Parallel efforts were also made to develop a deterministic analysis and forecast system at NSSL using the WRF Model and a three-dimensional variational data assimilation (3DVAR) scheme (Gao et al. 2013; Stensrud et al. 2013). Flow-dependent covariances from ensemble forecasts can also be incorporated into this 3DVAR system (Gao and Stensrud 2014; Gao et al. 2017). Building on these capabilities, a real-time, weather-adaptive, dual-resolution, hybrid variational ensemble analysis and forecast system, referred to as WoF-Hybrid, has been developed at NSSL (Wang et al. 2019; Pan et al. 2021; Gao et al. 2021, 2022). WoF-Hybrid was also designed to assimilate observations from multiple scales (Gao et al. 2013). Specifically, the sparse sounding and wind profiler data were assimilated in the first pass. After completing this step, surface data were assimilated in the second pass, followed by assimilating high-density WSR-88D radar data and satellite data. The above procedure makes sure that observations at different scales are assimilated properly with different influence radii, similar to a scale-dependent localization scheme implemented in an ensemble Kalman filter. WoF-Hybrid initial background fields and boundary conditions are obtained similarly to WoFS (Clark et al. 2021a). Complementing the ensemble-based WoFS, WoF-Hybrid uses the flow-dependent background error covariances derived from the 3-km WoFS background and hourly provides one deterministic 0–6-h short-term forecast at 1.5-km resolution over the WoFS 900 km × 900 km domain. WoF-Hybrid forecast runs are repeated hourly.

Both WoFS and WoF-Hybrid typically run from 1700 to 0300 UTC (Wang et al. 2019; Gao et al. 2021; Pan et al. 2021; Clark et al. 2021a). There are several reasons for this operational time frame. First, severe weather events frequently occur during the afternoon and late evening. Second, we test the systems during the Hazard Weather Testbed (HWT) spring forecast experiments period, when the invited forecasters from National Weather Service usually evaluate the performance of the systems during the afternoon and late evening hours. Third, we allocate computer resources from 0400 to 1600 UTC to rerun cases if issues arise during real-time experiments. However, nocturnal warning operations could also benefit from these real-time runs and this can be done in future operations.

As described above, both systems are capable of assimilating high-density WSR-88D radar data every 15 min. However, radar data are preprocessed differently for each system. WoFS uses radar data preprocessed to a 5-km horizontal resolution, whereas WoF-Hybrid uses data preprocessed to the same 1.5-km horizontal model grid resolution. Consequently, WoF-Hybrid assimilates more radar data than WoFS.

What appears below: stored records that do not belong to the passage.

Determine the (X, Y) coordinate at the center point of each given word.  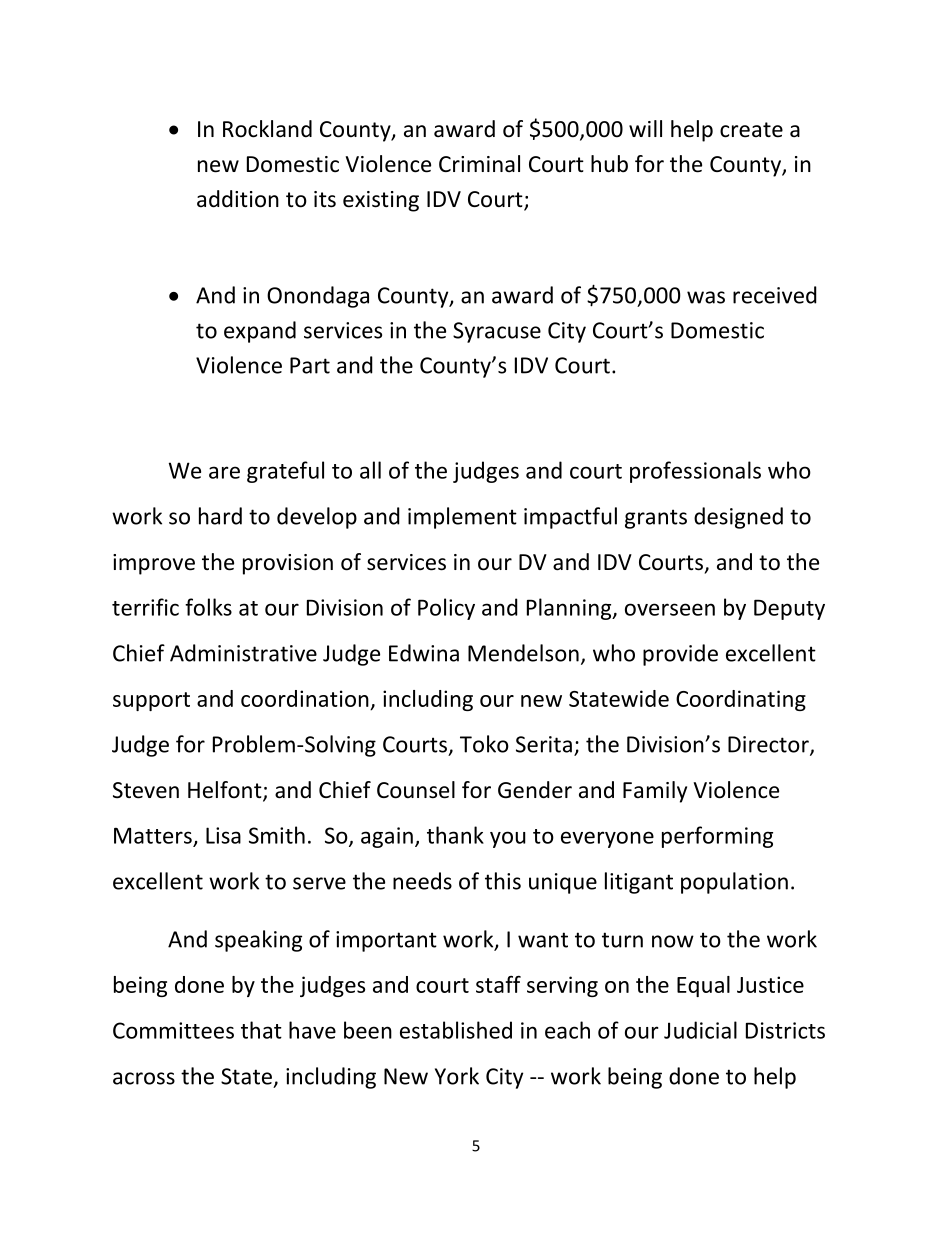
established (456, 1030)
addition (238, 199)
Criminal (479, 164)
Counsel (416, 790)
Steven (146, 790)
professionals (695, 472)
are (224, 472)
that (261, 1030)
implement (462, 518)
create (751, 130)
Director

3. Description of real-time cases and verification methods

a. Cases description

In this study, we evaluate 31 cases for which both WoFS and WoF-Hybrid forecasts are available from April to December 2021. Warn-on-Forecast runs have traditionally been targeted toward days and regions with a substantial severe weather risk and/or toward other hazards such as flash flooding and landfalling tropical cyclones. Most runs were performed during the 5- week period usually from late April to early June (apart from weekend days). In 2021, Warn-on-Forecast was run 44 times either in real time or to inform retrospective case studies. The 31 cases studied here represent dates for which both WoFS and WoF-Hybrid output were available and were not compromised by missing forecast data or Multi-Radar/Multi-Sensor (MRMS) data.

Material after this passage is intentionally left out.